Time sends for maximum impact
For trap releases, send your promo email 7 to 14 days before the release date. Trap moves faster than many other genres, so you don't need as much lead time as you would for an album campaign. DJs and curators often make decisions quickly. Send mid-week, Tuesday through Thursday, when contacts are actively checking email. After sending through Promoly, monitor your analytics closely. Who opened? Who played the track? Who played it multiple times? Multiple plays are a strong signal that someone is interested. Follow up with those contacts three to four days later with a short message. For contacts who opened but didn't play, a brief reminder with a different subject line can get them to give the track a listen. Track your campaign results and use the data to sharpen your list for the next release.
Tips for trap email campaigns
Lead with the energy
Trap is about impact. Your email should communicate whether the track is a club banger, a melodic vibe, or a dark, heavy hitter within the first two sentences.
Include BPM and key
DJs need this information to mix your track. Include it prominently so they don't have to ask or figure it out themselves.
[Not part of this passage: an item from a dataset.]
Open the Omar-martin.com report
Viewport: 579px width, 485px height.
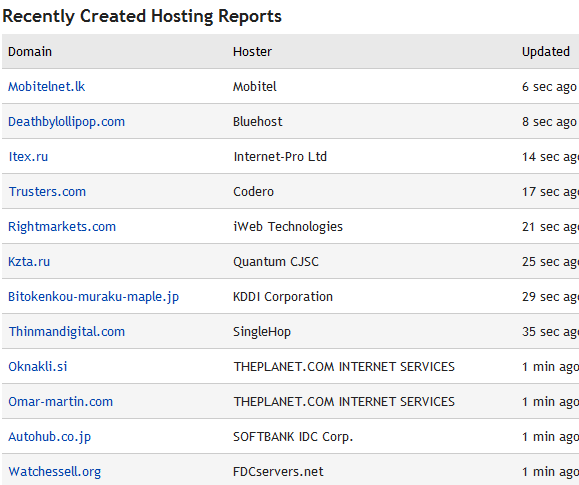tap(61, 402)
Target SoundCloud repost channels
Many trap tastemakers operate through SoundCloud repost networks. Include them in your contact list alongside traditional media and playlist curators.
Keep emails short
Trap promo emails should be scannable in under 20 seconds. Get in, deliver the essential info, let the music do the talking.
Common mistakes to avoid
Overhyping without substance
Every trap promo claims the track is a "banger." Skip the empty hype and let the music prove it. Contacts will decide for themselves once they press play.
Ignoring the DJ community
Trap lives in clubs and on festival stages. If you're only targeting bloggers and playlist curators, you're missing the people who can break your track in person.
Sending on release day
By the time the track is out, it's too late for most promo. DJs and curators need advance access to plan their support.
Frequently asked questions
Should I send trap promos to hip-hop contacts too?
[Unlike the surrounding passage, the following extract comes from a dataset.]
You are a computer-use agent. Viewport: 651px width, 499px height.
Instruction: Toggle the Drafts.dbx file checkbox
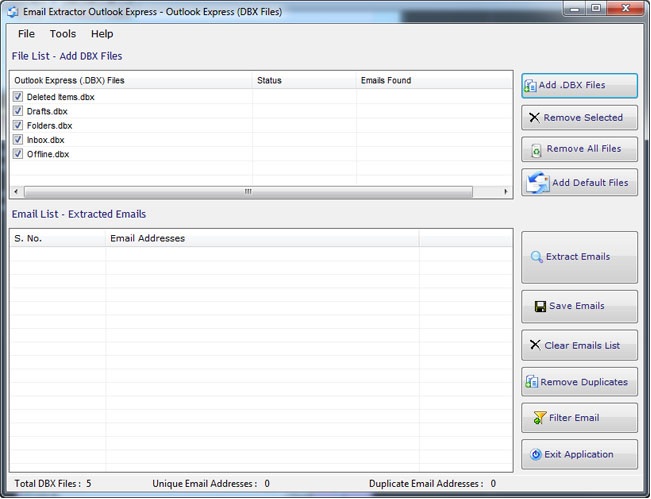click(18, 111)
Yes, there's significant overlap between trap and hip-hop audiences. Contacts who cover hip-hop often also support trap releases, especially if the track blends both styles.
What BPM range should I mention for trap?
Most trap sits between 130 and 170 BPM (or 65-85 in half-time feel). Including this helps DJs plan how to mix it into their sets.
How do I get DJs to play my trap track?
Send them a high-quality file through Promoly with BPM, key, and a brief note about the track's energy. DJs will test it if it sounds like it fits their sets.
Is SoundCloud still relevant for trap promo?
Absolutely. SoundCloud remains a core platform for the trap community. Many curators and repost channels there have loyal, engaged audiences that actively seek new music.